Smart investments in technology and marketing could also help firms scale-up their professional service offerings and enter new markets more readily than in the days when international expansion entailed setting up a regional headquarters, hiring a local sales force and building a capable service delivery network. A US-based firm supplying architectural services to Asia, Europe or South America today could reasonably do away with much of this physical infrastructure – along with the layers of tracing paper and unwieldy blueprints – by building a multi-lingual website and collaborating with clients via email, Skype and a suite of 3D design tools. Using a popular Internet-enabled 3D modeling program called SketchUp, for example, an architect can mock-up a design for a new corporate headquarters in Sao Paolo and share an interactive 3D model with their clients using Google Earth. With small firms (and even individuals) empowered to export their services using specialized marketplaces and platforms such as Google Helpouts, a growing share of professional services could be delivered this way.

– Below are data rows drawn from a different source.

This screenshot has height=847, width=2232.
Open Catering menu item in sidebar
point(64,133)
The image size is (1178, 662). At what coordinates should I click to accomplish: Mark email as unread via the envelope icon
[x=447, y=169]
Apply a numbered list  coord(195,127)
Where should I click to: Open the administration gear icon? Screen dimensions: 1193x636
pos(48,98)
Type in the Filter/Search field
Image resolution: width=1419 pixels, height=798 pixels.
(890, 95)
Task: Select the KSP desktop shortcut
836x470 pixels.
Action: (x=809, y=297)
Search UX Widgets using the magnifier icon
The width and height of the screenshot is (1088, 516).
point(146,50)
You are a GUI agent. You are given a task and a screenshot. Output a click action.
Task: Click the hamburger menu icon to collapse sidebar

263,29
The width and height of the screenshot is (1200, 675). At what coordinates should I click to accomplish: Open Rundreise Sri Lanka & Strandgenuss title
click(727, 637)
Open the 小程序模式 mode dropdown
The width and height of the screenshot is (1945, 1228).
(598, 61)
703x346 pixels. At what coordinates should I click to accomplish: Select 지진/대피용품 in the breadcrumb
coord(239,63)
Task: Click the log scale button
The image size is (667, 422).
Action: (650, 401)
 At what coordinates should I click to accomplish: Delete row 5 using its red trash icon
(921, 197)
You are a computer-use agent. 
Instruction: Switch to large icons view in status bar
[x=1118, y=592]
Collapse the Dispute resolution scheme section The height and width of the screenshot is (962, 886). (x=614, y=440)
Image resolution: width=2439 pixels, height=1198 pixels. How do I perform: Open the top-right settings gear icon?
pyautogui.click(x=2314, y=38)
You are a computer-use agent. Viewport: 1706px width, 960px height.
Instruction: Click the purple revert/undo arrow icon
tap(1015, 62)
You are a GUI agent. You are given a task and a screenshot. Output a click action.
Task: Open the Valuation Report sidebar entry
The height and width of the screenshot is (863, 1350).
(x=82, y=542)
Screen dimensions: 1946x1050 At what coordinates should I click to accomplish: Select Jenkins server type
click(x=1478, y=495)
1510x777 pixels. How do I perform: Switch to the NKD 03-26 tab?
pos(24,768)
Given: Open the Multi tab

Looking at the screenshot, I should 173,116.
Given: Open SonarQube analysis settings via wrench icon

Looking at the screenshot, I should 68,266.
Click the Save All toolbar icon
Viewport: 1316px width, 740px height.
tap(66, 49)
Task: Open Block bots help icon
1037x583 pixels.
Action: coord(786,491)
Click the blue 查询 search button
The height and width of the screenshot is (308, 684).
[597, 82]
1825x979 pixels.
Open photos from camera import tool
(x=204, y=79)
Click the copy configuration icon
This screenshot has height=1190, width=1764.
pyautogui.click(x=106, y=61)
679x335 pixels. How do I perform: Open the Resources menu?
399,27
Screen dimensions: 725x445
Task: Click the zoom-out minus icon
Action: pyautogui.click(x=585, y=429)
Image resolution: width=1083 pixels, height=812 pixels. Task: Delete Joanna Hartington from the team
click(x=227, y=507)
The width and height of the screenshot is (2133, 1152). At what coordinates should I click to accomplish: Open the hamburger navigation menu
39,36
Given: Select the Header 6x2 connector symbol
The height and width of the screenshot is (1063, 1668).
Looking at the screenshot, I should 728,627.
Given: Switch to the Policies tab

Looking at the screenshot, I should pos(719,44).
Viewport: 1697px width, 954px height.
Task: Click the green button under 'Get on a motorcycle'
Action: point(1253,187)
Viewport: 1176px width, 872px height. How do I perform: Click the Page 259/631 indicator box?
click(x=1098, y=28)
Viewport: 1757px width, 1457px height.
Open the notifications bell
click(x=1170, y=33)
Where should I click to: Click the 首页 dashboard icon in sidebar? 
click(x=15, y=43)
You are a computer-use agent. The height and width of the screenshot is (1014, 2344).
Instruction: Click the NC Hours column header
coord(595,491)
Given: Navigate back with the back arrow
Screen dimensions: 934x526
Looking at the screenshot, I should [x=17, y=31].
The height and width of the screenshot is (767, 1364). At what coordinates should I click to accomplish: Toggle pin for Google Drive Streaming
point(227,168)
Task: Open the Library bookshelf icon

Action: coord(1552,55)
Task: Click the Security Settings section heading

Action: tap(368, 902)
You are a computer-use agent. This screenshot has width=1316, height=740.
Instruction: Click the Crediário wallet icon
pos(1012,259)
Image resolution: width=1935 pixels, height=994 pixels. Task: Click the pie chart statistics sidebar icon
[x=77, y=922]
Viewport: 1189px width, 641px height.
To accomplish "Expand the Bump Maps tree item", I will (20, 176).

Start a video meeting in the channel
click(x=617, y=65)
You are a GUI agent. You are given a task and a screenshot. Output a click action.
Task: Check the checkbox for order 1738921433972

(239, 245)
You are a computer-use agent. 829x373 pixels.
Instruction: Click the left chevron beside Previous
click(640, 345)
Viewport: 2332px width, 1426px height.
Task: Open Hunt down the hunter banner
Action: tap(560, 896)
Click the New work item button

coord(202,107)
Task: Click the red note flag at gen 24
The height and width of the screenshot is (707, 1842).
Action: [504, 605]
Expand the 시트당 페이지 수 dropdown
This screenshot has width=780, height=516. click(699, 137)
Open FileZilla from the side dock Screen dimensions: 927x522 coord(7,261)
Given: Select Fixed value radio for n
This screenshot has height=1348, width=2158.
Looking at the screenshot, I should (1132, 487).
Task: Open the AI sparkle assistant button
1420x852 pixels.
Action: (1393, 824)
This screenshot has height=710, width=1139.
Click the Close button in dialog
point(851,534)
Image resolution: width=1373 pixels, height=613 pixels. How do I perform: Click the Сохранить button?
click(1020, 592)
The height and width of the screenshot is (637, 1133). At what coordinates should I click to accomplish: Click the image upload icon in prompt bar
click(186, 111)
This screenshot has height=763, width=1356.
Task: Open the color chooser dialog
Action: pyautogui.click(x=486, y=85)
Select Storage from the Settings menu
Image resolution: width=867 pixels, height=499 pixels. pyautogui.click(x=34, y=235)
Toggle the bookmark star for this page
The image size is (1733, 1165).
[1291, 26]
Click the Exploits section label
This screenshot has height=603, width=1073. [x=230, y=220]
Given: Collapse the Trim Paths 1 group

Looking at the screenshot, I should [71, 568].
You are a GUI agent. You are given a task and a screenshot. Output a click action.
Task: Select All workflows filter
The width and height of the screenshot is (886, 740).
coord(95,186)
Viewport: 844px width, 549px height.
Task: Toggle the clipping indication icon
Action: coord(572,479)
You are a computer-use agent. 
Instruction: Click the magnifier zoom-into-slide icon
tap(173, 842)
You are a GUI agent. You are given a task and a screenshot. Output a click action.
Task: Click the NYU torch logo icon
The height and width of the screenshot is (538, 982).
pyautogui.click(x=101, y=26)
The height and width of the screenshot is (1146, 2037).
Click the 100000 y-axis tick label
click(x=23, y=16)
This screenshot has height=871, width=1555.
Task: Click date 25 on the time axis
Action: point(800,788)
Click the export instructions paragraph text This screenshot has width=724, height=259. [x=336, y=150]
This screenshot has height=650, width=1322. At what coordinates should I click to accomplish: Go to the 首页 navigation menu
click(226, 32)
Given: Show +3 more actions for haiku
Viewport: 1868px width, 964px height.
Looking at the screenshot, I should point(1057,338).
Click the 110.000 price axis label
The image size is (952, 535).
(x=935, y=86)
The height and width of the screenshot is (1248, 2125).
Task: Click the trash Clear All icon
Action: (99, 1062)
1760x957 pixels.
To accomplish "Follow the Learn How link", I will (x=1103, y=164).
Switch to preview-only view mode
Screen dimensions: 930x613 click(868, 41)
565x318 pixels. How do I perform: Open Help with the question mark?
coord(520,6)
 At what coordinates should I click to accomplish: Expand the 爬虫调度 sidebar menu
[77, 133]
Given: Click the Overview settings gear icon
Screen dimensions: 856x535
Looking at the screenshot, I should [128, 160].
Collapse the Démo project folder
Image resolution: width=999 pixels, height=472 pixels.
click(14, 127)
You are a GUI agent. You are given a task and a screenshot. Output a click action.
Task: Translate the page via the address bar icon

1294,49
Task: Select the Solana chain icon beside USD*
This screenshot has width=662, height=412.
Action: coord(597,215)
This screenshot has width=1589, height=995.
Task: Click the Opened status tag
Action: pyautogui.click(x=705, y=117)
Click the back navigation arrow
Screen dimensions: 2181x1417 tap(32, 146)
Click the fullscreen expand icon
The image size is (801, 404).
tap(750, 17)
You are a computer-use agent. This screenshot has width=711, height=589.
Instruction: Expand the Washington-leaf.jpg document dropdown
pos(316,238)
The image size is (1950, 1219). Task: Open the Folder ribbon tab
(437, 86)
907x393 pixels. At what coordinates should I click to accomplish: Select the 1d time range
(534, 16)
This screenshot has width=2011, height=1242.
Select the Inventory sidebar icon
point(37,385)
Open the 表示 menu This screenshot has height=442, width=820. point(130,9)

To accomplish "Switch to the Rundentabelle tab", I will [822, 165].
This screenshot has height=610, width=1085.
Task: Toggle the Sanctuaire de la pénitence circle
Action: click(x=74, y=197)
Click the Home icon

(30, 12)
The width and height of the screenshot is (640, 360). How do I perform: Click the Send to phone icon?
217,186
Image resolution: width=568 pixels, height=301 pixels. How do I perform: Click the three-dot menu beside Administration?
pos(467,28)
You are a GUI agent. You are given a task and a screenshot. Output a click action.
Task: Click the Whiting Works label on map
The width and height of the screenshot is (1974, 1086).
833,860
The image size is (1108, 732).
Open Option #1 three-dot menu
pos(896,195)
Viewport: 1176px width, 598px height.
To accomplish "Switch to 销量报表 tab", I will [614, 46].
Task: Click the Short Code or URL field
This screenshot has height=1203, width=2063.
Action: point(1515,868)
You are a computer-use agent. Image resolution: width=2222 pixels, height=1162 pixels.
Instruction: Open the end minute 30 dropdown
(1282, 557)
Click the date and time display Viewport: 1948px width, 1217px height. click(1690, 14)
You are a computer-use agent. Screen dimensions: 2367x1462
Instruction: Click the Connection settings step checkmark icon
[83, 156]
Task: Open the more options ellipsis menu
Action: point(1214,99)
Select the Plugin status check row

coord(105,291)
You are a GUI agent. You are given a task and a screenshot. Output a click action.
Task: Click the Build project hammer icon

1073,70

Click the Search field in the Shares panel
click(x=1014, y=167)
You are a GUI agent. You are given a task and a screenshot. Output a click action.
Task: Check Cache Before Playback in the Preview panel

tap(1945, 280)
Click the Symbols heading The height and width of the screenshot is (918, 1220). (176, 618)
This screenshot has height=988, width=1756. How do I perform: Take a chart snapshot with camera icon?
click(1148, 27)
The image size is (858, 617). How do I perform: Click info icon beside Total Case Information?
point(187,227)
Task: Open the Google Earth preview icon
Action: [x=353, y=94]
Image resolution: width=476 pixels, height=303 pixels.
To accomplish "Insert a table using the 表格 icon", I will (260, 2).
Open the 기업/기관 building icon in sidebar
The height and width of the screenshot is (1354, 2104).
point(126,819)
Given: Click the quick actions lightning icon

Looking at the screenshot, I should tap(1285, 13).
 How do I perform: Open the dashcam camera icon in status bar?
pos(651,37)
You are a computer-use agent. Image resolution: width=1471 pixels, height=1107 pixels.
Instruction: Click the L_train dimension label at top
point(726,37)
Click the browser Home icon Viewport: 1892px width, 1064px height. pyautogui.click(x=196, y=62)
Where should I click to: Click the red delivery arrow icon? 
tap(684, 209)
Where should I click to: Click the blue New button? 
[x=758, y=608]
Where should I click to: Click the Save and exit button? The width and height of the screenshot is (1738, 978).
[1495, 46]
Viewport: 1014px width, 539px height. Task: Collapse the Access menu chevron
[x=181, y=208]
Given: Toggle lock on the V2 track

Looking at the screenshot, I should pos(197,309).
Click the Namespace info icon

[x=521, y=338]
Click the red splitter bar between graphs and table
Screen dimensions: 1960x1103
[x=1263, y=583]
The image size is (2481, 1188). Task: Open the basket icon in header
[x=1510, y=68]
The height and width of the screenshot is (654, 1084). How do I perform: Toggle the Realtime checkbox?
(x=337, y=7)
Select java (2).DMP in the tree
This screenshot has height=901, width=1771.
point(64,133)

With lucrative opportunities awaiting in the fast growing economies in Asia and Latin America, existing multinational service providers can ill afford to fall back on traditional export channels and strategies that target familiar markets in the West. Nor should small and medium sized enterprises that currently confine their operations to the relative comforts of the domestic market allow complacency or a lack of management capacity to dampen their growth potential. Firms operating in sectors undergoing significant digital transformation, in particular, should seize the opportunity to reinvent the way they do business.
Harnessing the Internet and mobile computing, for example, could allow savvy firms to package and deliver their services to a population of billions of consumers in distant markets, thereby unlocking significant growth and innovation. In 2013, the population of mobile users downloaded an estimated 70 billion apps and spent $11.5 billion on mobile games alone.[ii] Nobody knows for certain how this market will evolve and what monetization models will prevail in emerging markets. But the fact that everything from music to financial planning to health care services can be delivered over mobile devices makes it impossible to ignore this opportunity.
Capturing the proceeds of the growth of cross-border commercial and consumer services will not be easy. There are many regulatory and trade barriers that stand in the way. But given the long-term decline in North American manufacturing, it would be foolish to underestimate the potential to unleash job creation and economic growth by increasing the internationalization and competitiveness of service-focused SMEs. Entrepreneurs and policymakers must work together to develop new intermediary organizations that can facilitate internationalization through a bundle of export support services that include management training, export assistance, and export financing. Just as public policy and export development programs have boosted manufacturing exports over the years with considerable success, it seems reasonable to hypothesize that some combination of public and private intermediaries offering a menu of support services could materially increase the likelihood that SMEs will export their services successfully.